Stored data entries
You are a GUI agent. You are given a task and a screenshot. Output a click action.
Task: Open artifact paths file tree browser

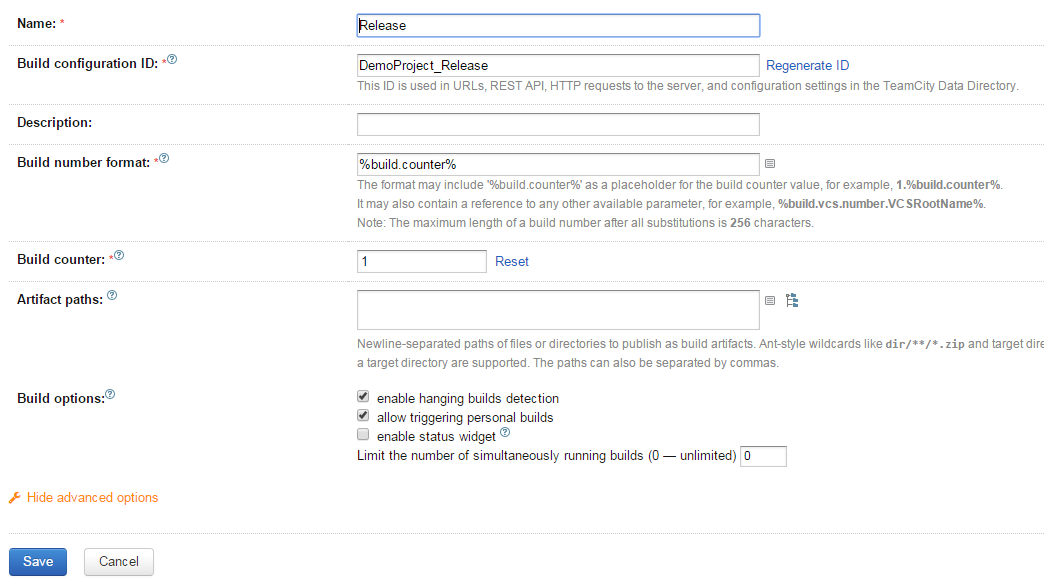(792, 300)
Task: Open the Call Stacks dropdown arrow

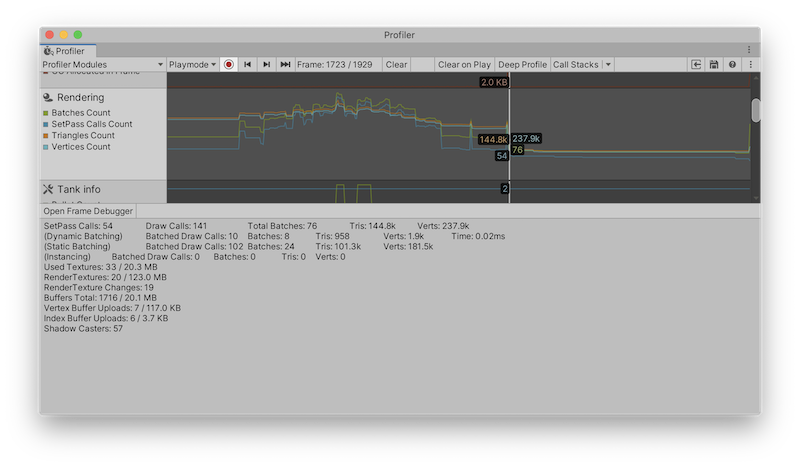Action: point(608,64)
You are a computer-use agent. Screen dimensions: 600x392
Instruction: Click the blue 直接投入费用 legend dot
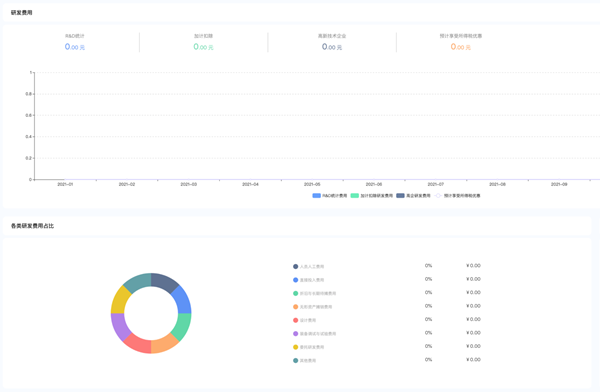(x=295, y=280)
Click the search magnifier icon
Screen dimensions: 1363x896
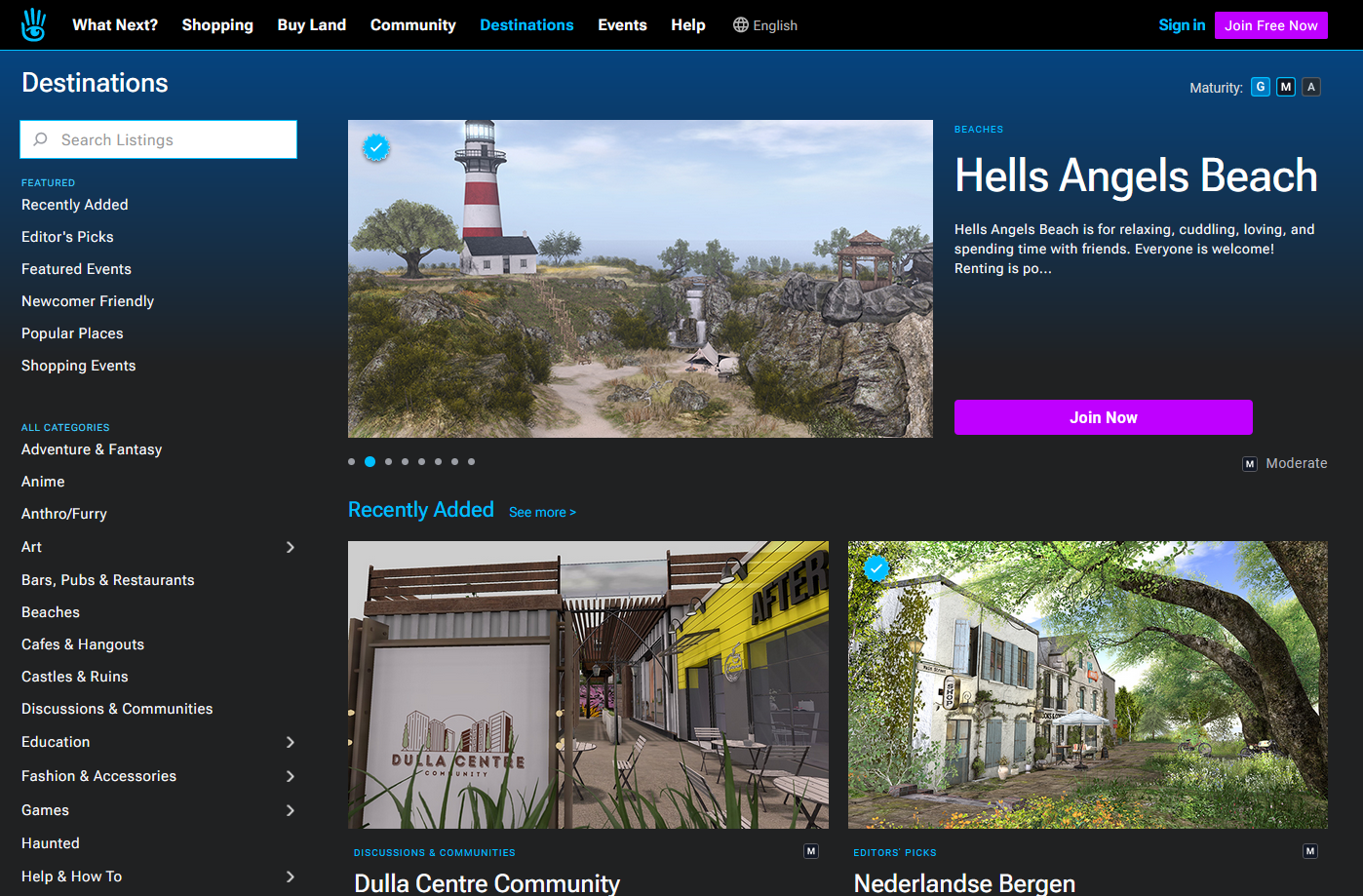[x=41, y=139]
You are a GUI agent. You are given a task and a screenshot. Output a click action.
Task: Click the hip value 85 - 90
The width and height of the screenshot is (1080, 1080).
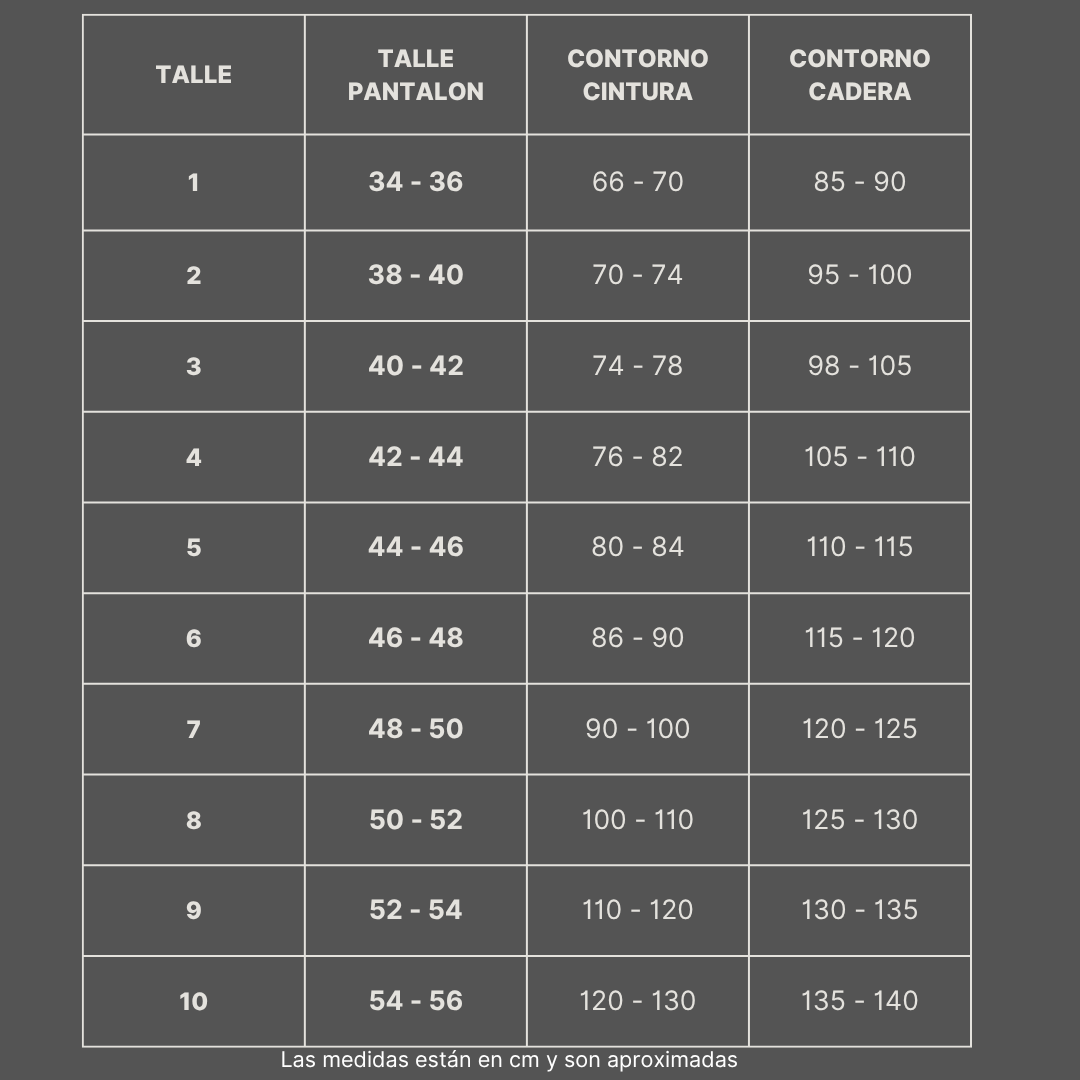coord(860,182)
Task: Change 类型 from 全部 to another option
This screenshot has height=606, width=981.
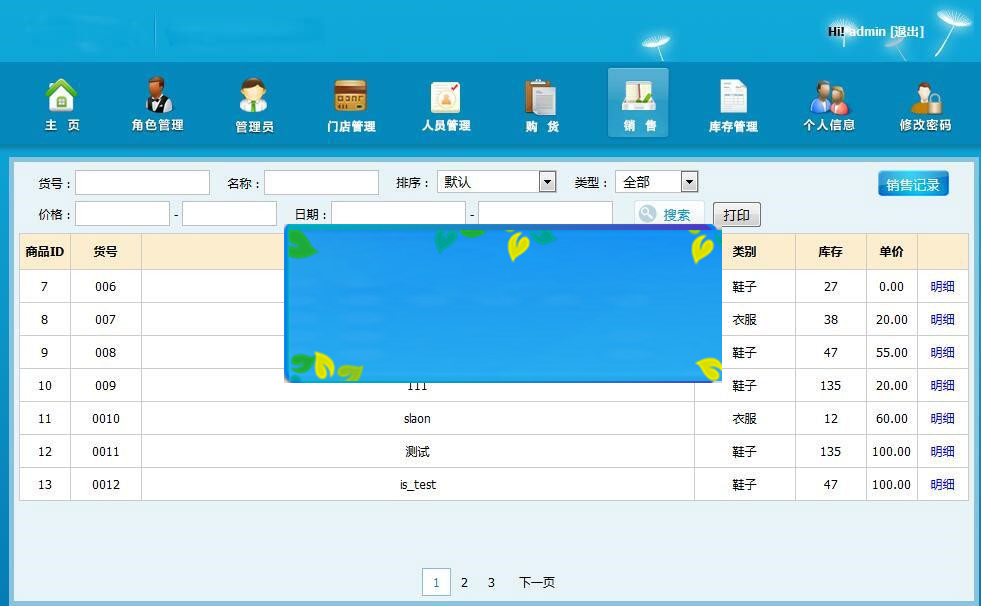Action: tap(685, 181)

**DESCRIPTION OF THE TASK**
Please repeat the data verbatim and leave the pictures out of your copy.

**ANSWER BOX**
You are a GUI agent. You are given a task and a screenshot. Output a click action.
Task: Open artifact paths file tree browser

(792, 300)
Task: Open the Call Stacks dropdown arrow

Action: point(608,64)
You are a computer-use agent. Screen dimensions: 600x392
Instruction: Click the blue 直接投入费用 legend dot
(x=295, y=280)
Click the search magnifier icon
Screen dimensions: 1363x896
[x=41, y=139]
You are a GUI agent. You are given a task and a screenshot. Output a click action.
Task: Click the hip value 85 - 90
The width and height of the screenshot is (1080, 1080).
coord(860,182)
Task: Change 类型 from 全部 to another option
This screenshot has height=606, width=981.
Action: tap(685, 181)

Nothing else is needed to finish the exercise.